Task requirements »
Find the line with "Instruction: Launch the Measure tool" in the entries below, then reproduce it and every line after it down to and including the line with "Image resolution: width=1096", exactly.

Supplied records »
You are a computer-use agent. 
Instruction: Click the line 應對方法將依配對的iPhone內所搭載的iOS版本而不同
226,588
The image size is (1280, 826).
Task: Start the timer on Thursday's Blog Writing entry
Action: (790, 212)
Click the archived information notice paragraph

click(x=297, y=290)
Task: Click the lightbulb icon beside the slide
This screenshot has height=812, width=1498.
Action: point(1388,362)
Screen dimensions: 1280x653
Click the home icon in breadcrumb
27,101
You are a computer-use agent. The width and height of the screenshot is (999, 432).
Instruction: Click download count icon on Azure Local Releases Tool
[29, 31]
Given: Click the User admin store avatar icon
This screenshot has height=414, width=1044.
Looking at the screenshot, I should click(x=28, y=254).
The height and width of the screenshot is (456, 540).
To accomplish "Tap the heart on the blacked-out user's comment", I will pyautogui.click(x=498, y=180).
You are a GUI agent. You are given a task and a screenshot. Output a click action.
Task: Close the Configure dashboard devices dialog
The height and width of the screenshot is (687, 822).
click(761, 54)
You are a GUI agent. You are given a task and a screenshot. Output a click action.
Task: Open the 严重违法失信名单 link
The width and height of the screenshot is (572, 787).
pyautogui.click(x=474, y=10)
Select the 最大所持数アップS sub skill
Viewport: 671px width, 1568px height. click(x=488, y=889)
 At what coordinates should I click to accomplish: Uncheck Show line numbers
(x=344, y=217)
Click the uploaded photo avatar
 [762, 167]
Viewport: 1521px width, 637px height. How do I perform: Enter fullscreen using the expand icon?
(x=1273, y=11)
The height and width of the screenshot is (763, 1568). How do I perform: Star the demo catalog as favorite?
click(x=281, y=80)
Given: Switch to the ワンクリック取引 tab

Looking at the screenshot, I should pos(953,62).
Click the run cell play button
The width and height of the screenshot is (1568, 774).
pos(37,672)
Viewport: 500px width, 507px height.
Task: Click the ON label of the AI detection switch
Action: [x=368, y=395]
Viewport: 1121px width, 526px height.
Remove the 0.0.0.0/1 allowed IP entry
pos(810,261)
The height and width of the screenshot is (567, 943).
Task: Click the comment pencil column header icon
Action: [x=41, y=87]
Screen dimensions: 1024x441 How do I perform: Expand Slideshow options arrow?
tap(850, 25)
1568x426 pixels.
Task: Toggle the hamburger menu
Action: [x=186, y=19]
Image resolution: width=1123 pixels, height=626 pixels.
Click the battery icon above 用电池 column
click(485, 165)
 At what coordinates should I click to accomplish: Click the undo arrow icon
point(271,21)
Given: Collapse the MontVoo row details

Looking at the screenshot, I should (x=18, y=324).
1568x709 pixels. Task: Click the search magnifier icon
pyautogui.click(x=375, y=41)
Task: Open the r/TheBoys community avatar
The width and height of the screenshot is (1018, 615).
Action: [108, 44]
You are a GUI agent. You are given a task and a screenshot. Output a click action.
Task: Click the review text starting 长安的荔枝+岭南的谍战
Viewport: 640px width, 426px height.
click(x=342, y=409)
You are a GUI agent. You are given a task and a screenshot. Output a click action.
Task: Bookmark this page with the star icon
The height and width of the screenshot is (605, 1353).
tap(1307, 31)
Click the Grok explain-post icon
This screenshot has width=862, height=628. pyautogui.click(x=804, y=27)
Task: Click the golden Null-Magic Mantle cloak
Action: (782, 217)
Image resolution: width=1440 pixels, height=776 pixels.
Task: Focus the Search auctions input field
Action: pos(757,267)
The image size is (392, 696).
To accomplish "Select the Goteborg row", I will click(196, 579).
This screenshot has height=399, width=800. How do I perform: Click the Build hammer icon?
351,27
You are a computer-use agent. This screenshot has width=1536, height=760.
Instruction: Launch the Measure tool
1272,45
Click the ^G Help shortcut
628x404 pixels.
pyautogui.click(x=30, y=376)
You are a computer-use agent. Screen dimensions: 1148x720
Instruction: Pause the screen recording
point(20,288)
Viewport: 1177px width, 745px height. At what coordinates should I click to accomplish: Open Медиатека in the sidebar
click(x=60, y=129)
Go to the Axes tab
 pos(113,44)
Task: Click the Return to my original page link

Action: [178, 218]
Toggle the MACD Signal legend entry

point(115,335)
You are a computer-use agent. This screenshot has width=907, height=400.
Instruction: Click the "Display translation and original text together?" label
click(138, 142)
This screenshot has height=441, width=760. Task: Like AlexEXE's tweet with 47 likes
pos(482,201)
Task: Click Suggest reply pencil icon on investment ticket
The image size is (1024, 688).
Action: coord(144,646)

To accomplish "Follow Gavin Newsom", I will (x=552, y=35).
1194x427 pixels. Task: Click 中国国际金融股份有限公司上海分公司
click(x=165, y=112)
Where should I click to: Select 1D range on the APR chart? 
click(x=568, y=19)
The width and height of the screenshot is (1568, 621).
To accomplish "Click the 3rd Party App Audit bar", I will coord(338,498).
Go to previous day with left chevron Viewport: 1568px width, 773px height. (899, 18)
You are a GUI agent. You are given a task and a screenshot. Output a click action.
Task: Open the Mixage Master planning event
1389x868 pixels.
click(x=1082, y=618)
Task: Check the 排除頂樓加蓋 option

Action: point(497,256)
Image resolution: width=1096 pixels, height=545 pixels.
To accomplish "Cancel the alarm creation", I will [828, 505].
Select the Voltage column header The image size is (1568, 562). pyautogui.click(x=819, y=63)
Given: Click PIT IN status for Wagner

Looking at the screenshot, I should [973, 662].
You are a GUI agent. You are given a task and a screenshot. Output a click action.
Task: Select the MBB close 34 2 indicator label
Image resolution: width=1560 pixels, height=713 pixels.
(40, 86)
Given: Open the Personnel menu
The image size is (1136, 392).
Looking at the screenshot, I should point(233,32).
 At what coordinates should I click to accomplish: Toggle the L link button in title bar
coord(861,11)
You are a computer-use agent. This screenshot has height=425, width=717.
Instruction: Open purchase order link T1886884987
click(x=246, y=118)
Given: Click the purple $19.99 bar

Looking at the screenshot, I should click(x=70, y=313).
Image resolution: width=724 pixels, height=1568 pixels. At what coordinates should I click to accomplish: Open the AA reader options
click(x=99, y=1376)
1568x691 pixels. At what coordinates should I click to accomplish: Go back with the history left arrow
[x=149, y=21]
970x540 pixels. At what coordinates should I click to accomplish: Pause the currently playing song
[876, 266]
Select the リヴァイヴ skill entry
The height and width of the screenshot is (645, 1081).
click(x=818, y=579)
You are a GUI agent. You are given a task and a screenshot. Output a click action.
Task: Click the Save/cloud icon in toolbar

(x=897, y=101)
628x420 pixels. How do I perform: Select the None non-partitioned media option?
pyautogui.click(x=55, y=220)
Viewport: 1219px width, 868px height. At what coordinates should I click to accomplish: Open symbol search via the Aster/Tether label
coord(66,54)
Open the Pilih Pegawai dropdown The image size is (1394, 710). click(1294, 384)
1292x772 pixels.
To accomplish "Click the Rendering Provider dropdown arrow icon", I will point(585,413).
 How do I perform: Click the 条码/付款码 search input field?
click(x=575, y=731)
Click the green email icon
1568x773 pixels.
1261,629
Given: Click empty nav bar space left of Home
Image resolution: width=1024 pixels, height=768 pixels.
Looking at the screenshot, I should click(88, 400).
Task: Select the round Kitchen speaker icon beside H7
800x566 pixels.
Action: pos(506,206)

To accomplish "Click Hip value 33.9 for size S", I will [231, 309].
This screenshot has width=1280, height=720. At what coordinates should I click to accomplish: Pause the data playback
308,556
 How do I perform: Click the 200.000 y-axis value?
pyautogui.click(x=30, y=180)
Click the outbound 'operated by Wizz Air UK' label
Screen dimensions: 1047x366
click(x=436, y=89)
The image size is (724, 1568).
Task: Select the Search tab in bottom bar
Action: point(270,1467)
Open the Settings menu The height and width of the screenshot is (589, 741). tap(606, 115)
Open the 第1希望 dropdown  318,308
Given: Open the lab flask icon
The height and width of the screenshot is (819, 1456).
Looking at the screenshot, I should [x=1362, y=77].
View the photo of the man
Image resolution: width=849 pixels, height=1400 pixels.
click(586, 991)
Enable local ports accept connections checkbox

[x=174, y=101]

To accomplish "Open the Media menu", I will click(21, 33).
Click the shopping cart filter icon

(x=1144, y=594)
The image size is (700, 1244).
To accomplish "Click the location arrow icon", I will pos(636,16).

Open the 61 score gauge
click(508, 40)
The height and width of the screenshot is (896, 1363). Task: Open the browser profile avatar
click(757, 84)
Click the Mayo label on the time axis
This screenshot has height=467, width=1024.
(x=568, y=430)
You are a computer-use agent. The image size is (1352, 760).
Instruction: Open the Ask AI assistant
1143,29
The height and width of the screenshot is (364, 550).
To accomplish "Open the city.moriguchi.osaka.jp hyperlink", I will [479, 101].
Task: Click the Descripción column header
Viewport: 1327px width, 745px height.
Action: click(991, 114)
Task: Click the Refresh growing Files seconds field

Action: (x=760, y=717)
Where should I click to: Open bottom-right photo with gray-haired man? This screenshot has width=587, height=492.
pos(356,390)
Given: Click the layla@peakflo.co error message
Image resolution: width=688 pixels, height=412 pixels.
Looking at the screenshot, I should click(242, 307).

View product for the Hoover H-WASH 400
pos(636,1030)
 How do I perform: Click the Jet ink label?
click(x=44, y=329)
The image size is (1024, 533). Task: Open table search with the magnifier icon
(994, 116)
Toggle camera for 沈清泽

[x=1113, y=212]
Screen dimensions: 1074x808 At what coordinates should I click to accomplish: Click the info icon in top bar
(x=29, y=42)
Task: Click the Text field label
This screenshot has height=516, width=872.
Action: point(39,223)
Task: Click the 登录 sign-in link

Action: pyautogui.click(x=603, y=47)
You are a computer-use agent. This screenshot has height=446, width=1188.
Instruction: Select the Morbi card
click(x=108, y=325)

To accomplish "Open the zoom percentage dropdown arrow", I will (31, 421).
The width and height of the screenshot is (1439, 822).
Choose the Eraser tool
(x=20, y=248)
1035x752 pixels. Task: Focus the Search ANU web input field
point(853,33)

Task solution »
Instruction: Launch the Measure tool
1272,45
Click the ^G Help shortcut
628x404 pixels.
pyautogui.click(x=30, y=376)
You are a computer-use agent. Screen dimensions: 1148x720
Instruction: Pause the screen recording
point(20,288)
Viewport: 1177px width, 745px height. At what coordinates should I click to accomplish: Open Медиатека in the sidebar
click(x=60, y=129)
Go to the Axes tab
 pos(113,44)
Task: Click the Return to my original page link

Action: [178, 218]
Toggle the MACD Signal legend entry

point(115,335)
You are a computer-use agent. This screenshot has width=907, height=400.
Instruction: Click the "Display translation and original text together?" label
click(138, 142)
This screenshot has height=441, width=760. Task: Like AlexEXE's tweet with 47 likes
pos(482,201)
Task: Click Suggest reply pencil icon on investment ticket
The image size is (1024, 688).
Action: coord(144,646)

To accomplish "Follow Gavin Newsom", I will (x=552, y=35).
1194x427 pixels. Task: Click 中国国际金融股份有限公司上海分公司
click(x=165, y=112)
Where should I click to: Select 1D range on the APR chart? 
click(x=568, y=19)
The width and height of the screenshot is (1568, 621).
To accomplish "Click the 3rd Party App Audit bar", I will coord(338,498).
Go to previous day with left chevron Viewport: 1568px width, 773px height. (899, 18)
You are a GUI agent. You are given a task and a screenshot. Output a click action.
Task: Open the Mixage Master planning event
1389x868 pixels.
click(x=1082, y=618)
Task: Check the 排除頂樓加蓋 option

Action: point(497,256)
Image resolution: width=1096 pixels, height=545 pixels.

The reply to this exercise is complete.